Families tell me that they are getting up at half-past five in the morning to get their children, who are sometimes five or six years old, ready for school, because it takes them two hours to get there. They have to go by bus because they cannot afford the train. Those families are commuting their children two hours to school and two hours home at night. Understandably, the schools then come to me and say that children are falling asleep at their desks because they are being put under that pressure. Even children with special needs were being placed in this accommodation, despite the local authority telling me that that was not the case. We hope that is now being addressed, but unfortunately we are now seeing more and more such loopholes being used.
We were told by Ministers that other than in very exceptional circumstances local authorities should not place homeless families from their areas well away from their communities, in out-of-borough placements. In fact, out-of-borough placements have risen in every quarter bar one since 2011 to more than 4,000. Out-of-borough bookings rose to 14,535. This is according to London Councils’ monitoring of the issue last year. Local authorities made 11,262 out-of-borough nightly bookings, which is a total scandal. I do not believe, and I hope that the Minister will tell us that he does not believe, that people should be treated in that way. These are families and children. They are often very vulnerable families. They are often families facing multiple pressures and difficulties.

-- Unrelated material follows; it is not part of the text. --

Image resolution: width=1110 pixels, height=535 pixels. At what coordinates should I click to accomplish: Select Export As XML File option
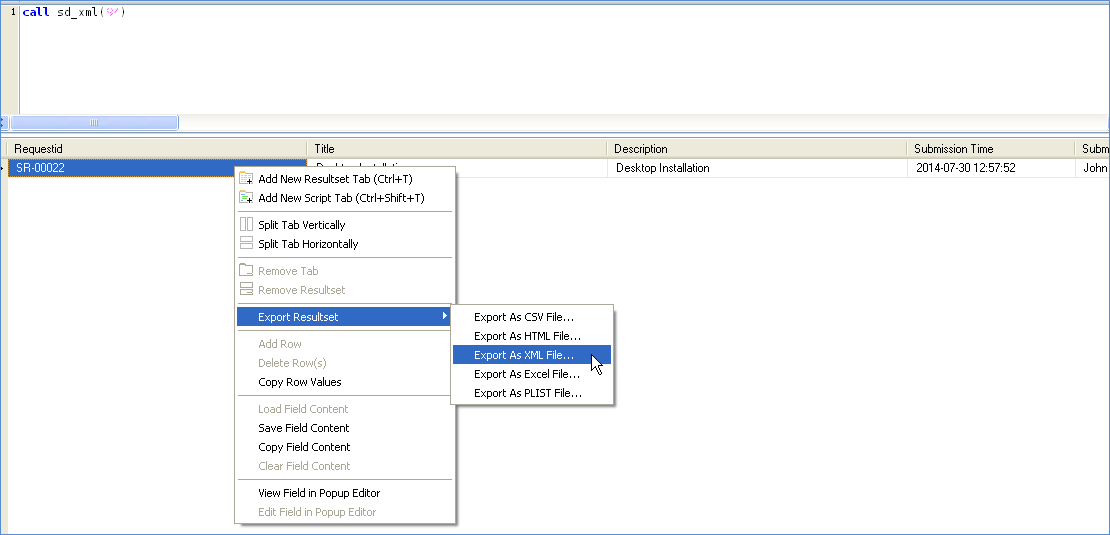pyautogui.click(x=524, y=355)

The Minister’s predecessor, the hon. Member for Hertford and Stortford (Mr Prisk), told us that local authorities had been using “unacceptable and avoidable” measures and that they should offer accommodation locally as far as possible. Indeed, speaking in response to a press story in December 2012, a Department for Communities and Local Government spokesman said:
“Councils can meet housing need through social housing or high-quality private rented housing in their area. Unless there are exceptional circumstances, there is no excuse for moving homeless families to other areas, and they must absolutely not apply a blanket policy of relocating families out of the capital.”
What we are seeing in London and in the south-east more generally is a surge in placements out of borough, completely in breach of that assurance that we were given. We are seeing more and more pressure building up; it is a pressure-cooker situation. Many local authorities are competing for increasingly scarce accommodation for these placements and the situation is unsustainable.
I hope that the Minister will today tell us that he will ensure that local authorities do not place families well away from their children’s schools, their communities, their support networks and the elderly relatives for whom they provide care; ensure that local authorities can access temporary and emergency accommodation for families; deal with the scandal of long-term nightly booked accommodation; and provide the framework for a sustainable policy to help those vulnerable families who are facing this terrible crisis of homelessness.